Santa Ana-based title insurer First American Financial Corp. reported third-quarter profits of $33.1 million, down about 15% from a year ago but in line with expectations. The company, which emerged in a June split of what used to be First American Corp., reported $1 billion in revenue for the quarter, down 9% but slightly more than analysts expected.
Newport Beach-based Pacific Investment Management Co. named Devin Chen executive vice president and commercial real estate portfolio manager. Chen most recently served as managing director of McLean, Va.-based real estate investor JER Partners.
OTHER NEWS
The number of venture capital funding deals in Orange County fell to seven during the third quarter, a 46% drop from a year earlier, according to Dow Jones VentureSource. Funding here totaled $72.5 million, down 23% from a year earlier. A recent $50 million investment in Foothill Ranch-based Tri Alpha Energy was one of the biggest in the U.S. during the third quarter. Tri Alpha keeps a low profile and is working on nuclear fusion technology based on research by University of California, Irvine, professor Norman Rostoker.
Wal-Mart Stores Inc. plans to open a store in Anaheim in a long-vacant building that used to house a Food 4 Less store. The retailer signed a lease for the 100,000-square-foot building near the Riverside (91) Freeway. The store, which would be Wal-Mart’s second in Anaheim, is set to open in late 2011 and operate around the clock.
San Juan Capistrano’s Redevelopment Agency agreed to give $5 million to Tuttle-Click Automotive Group to take over operations of Capistrano Ford, which is expected to close at year’s end.
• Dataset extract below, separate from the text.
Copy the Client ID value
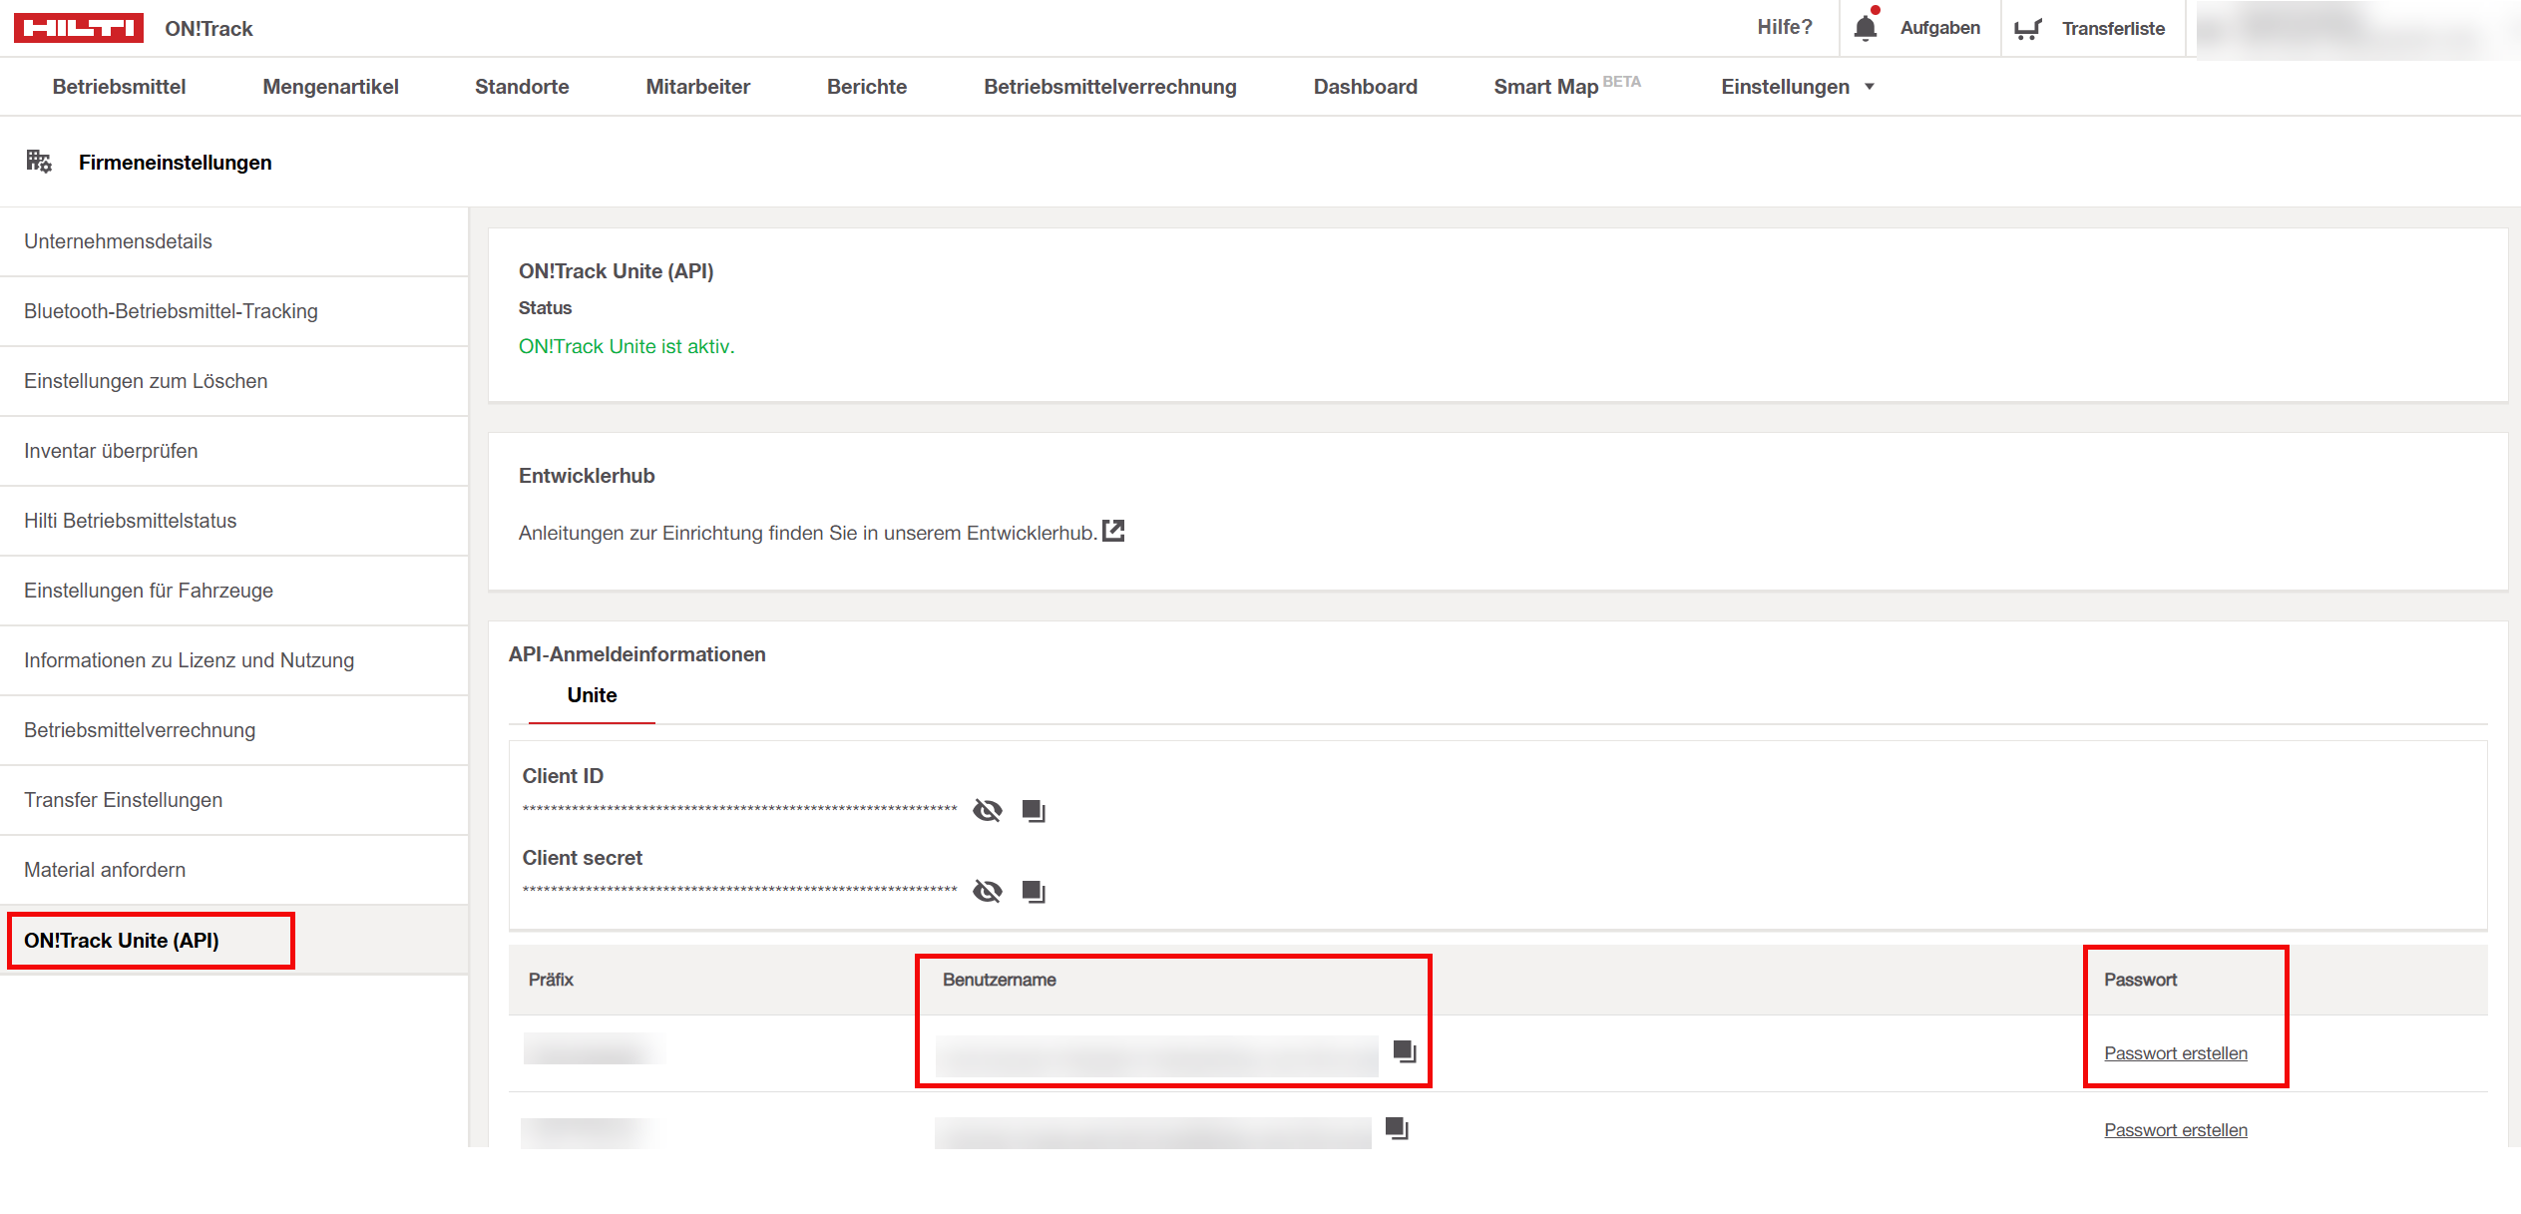Viewport: 2521px width, 1214px height. (x=1034, y=811)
The deal calls for Tuttle-Click to move the dealership within the city. Tuttle-Click has exclusive rights to buy the Ford dealership franchise. San Juan Capistrano has seen five auto dealers close in the past six years.
Richard S. Stevens, a co-owner and president of the Balboa Bay Club in the 1960s who also served as president and chief executive of Disneyland Hotels from 1977 to 1982, died Oct. 14 at his home in Newport Beach after a long illness.
ECONOMIC INDICATOR
Up: Jobs, which are projected to rise by 65,000 to 1.4 million in OC in the next two years after five years of declines, according to the University of California, Los Angeles, echoing a similar forecast from California State University, Fullerton.